§ EXERCISE INSTRUCTIONS
Can you copy out the lines below word for word, starting at the line that contains "You are a GUI" and going through the final line?

§ MATERIAL PROVIDED
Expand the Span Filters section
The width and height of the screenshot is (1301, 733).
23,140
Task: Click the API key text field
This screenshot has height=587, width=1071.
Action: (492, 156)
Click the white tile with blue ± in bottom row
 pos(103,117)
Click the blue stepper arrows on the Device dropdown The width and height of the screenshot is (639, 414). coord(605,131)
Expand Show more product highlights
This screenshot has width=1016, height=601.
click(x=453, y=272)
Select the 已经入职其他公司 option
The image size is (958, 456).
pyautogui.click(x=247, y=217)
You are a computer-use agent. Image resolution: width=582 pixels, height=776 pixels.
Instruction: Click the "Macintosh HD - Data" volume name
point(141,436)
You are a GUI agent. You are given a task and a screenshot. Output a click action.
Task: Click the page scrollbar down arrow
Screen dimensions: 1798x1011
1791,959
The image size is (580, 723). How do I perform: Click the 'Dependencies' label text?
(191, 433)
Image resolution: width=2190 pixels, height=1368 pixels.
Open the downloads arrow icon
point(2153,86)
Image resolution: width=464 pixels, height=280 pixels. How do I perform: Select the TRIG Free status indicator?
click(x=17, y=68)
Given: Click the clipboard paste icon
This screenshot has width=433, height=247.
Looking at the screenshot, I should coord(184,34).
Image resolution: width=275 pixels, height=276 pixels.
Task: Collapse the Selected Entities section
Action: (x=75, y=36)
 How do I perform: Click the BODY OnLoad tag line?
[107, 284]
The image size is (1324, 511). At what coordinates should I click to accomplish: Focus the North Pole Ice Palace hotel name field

§ COMPLETE ANSWER
You are a GUI agent. You are given a task and a screenshot. Output a click action.
Task: Click the page scrollbar down arrow
Screen dimensions: 1798x1011
1791,959
The image size is (580, 723). How do I perform: Click the 'Dependencies' label text?
(191, 433)
Image resolution: width=2190 pixels, height=1368 pixels.
Open the downloads arrow icon
point(2153,86)
Image resolution: width=464 pixels, height=280 pixels. How do I perform: Select the TRIG Free status indicator?
click(x=17, y=68)
Given: Click the clipboard paste icon
This screenshot has width=433, height=247.
Looking at the screenshot, I should coord(184,34).
Image resolution: width=275 pixels, height=276 pixels.
Task: Collapse the Selected Entities section
Action: (x=75, y=36)
 How do I perform: Click the BODY OnLoad tag line?
[107, 284]
The image size is (1324, 511). At what coordinates should I click to accomplish: Focus the North Pole Ice Palace hotel name field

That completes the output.